[WORK TASK] Repeat exactly the line that contains "Check the checkbox for the Interactive row" and every line after it, down to the last line of the entries below. Do not include pictures.

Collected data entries
────────────────────────────────────────

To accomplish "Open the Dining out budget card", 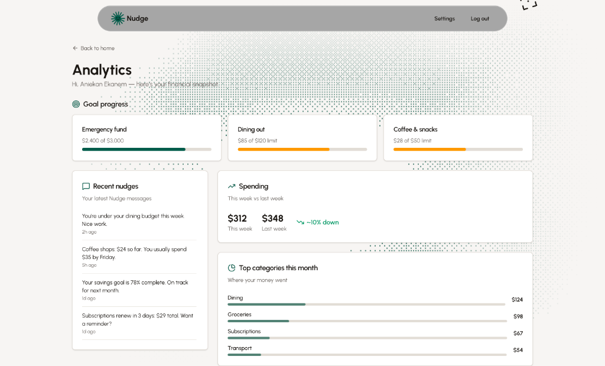I will tap(302, 137).
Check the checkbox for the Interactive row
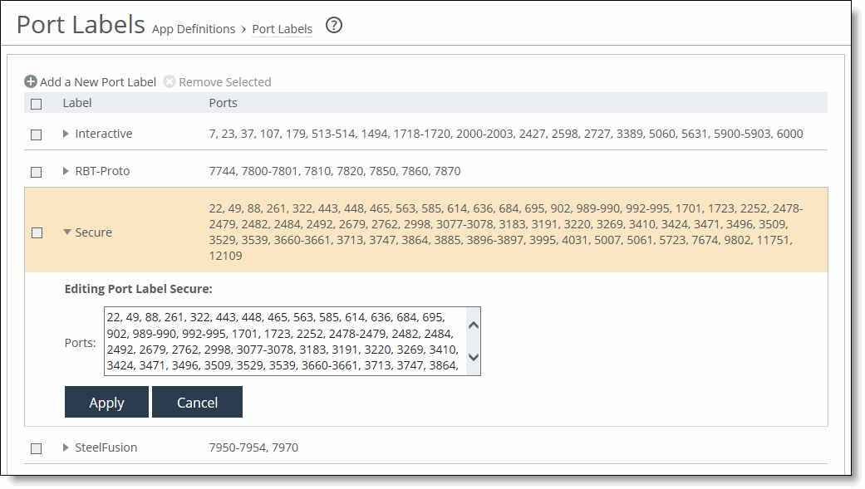This screenshot has height=489, width=865. (36, 134)
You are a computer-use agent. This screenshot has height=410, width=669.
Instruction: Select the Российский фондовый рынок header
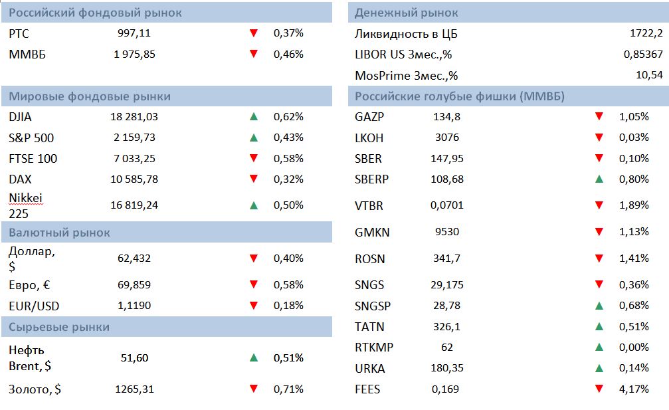pos(95,13)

────────────────────────────────────────

[RESPONSE BOX]
Check the checkbox for the Interactive row
This screenshot has height=489, width=865. (36, 134)
You are a computer-use agent. This screenshot has height=410, width=669.
Instruction: Select the Российский фондовый рынок header
pos(95,13)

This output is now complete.